本発明は、ヨウ素および二酸化硫黄を用いて水を熱分解することにより水素を製造する水素製造装置および水素製造方法に関するものである。
水を熱分解することによって水素を製造する方法として、IS(Iodine Sulfur)法が知られている(特許文献1参照)。IS法は、以下の3つの工程から構成されている。
I ブンゼン反応工程
ヨウ素、二酸化硫黄および水から硫酸水溶液およびヨウ化水素水溶液を生成する。
II ヨウ化水素濃縮分解工程
ブンゼン反応工程によって得られたヨウ化水素水溶液を濃縮した後に、ヨウ化水素を分解し、製品としての水素とブンゼン反応工程へ供給するヨウ素とを得る。
III 硫酸濃縮分解工程
ブンゼン反応装置によって得られた硫酸水溶液を濃縮した後に、硫酸を分解し、酸素とブンゼン反応工程へ供給する二酸化硫黄とを得る。この工程で得られる二酸化硫黄は、硫酸の分解により生成する三酸化硫黄をさらに三酸化硫黄分解工程によって分解することにより得られる。
上記 I〜IIIの3つの工程はそれぞれが接続され、閉サイクルとされている。
ブンゼン反応は発熱反応であるが、ヨウ化水素濃縮分解工程におけるヨウ化水素の分解反応、硫酸濃縮分解工程における硫酸の分解反応および硫酸の分解によって生成した三酸化硫黄の分解反応は吸熱反応とされる。したがって、IS法を実現する場合には、ヨウ化水素濃縮分解工程および硫酸濃縮分解工程に熱エネルギーを投入する必要がある。

提供データ:
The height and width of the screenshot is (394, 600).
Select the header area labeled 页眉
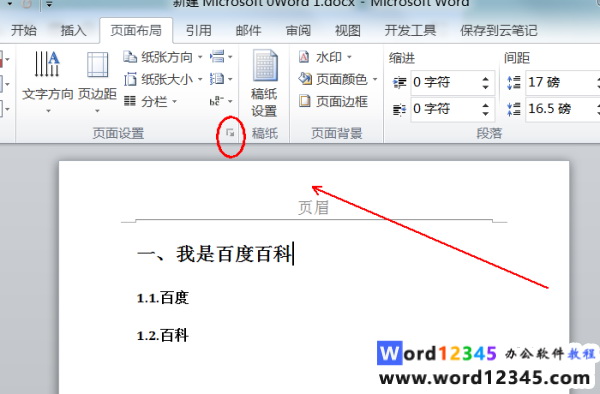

取り組む課題: 水素製造を扱う文書の抜粋にある次の一文を英語に翻訳すること。「したがって、IS法を実現する場合には、ヨウ化水素濃縮分解工程および硫酸濃縮分解工程に熱エネルギーを投入する必要がある。」

本演習の解答: Therefore, when implementing the IS process, thermal energy must be supplied to the hydrogen iodide concentration and decomposition step and to the sulfuric acid concentration and decomposition step.